Chosen Solution

What exactly are the backlight filters for & repercussions of jumping? I want to fully understand the reasoning, cannot find an answer on the web apart from people saying you can jump all filters when blown or missing in a phone!! Apple didn’t just pay and install them for fun, but I know from experience you can jump them when you haven’t a replacement available. So my understanding of the backlight filter or more accurately the ferrite beads is that ferrite beads are to stop unwanted frequencies, as far as I know ferrite beads are low pass so block high frequency. But what are they blocking, the Rf output of the phone, the clock signals from the cpu or other parts parts of the motherboard or from external interference like another phones transmissions? Why then if you use a jumper then does it appear to have no affect on the backlight or in other parts if the board when you jump them? The fact they blow when a short happens on the line, is that co-incidence or was it planned by the designers knowing they can only take 200ma for example.

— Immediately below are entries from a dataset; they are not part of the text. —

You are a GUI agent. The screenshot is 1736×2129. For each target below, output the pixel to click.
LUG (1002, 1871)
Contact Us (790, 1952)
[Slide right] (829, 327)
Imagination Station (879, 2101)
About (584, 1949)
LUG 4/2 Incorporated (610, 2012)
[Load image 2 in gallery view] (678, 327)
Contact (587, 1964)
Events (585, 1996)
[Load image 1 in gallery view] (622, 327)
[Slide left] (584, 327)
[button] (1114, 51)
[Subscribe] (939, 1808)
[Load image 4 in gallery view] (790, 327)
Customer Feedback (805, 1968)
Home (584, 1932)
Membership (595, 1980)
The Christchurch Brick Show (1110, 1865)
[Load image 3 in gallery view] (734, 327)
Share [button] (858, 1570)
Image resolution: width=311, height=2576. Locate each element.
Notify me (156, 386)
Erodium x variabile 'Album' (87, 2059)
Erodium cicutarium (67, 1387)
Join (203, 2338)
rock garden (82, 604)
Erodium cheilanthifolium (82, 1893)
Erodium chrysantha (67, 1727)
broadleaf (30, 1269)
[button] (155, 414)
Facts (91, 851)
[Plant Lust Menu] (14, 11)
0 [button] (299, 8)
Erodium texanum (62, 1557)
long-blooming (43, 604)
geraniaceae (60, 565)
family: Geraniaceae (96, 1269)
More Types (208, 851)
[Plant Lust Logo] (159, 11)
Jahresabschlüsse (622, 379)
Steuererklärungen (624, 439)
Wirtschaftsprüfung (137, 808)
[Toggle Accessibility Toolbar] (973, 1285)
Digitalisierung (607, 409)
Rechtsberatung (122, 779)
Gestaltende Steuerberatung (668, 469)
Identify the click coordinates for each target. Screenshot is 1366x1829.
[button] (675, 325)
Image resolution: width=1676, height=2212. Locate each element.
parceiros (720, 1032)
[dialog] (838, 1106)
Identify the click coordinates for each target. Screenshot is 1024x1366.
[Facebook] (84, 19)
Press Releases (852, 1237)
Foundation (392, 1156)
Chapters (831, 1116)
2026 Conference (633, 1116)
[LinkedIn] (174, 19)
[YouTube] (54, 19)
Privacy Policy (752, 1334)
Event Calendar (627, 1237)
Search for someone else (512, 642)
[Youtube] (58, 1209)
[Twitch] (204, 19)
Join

Cheers - Simon.

The way you’re talking about it, I think the backlight filters are inductors that are there to prevent radiofrequncy interference from the boost converter that increases the voltage to the backlight. That circuit needs to turn on and off really fast, at the same frequencies as some radio bands. Thus, these filters help to prevent the backlight cable from becoming an antenna and interfering with other stuff. In all likelihood, if you don’t care about compliance, and as long as your phone works fine, bridging it shouldn’t create too many issues.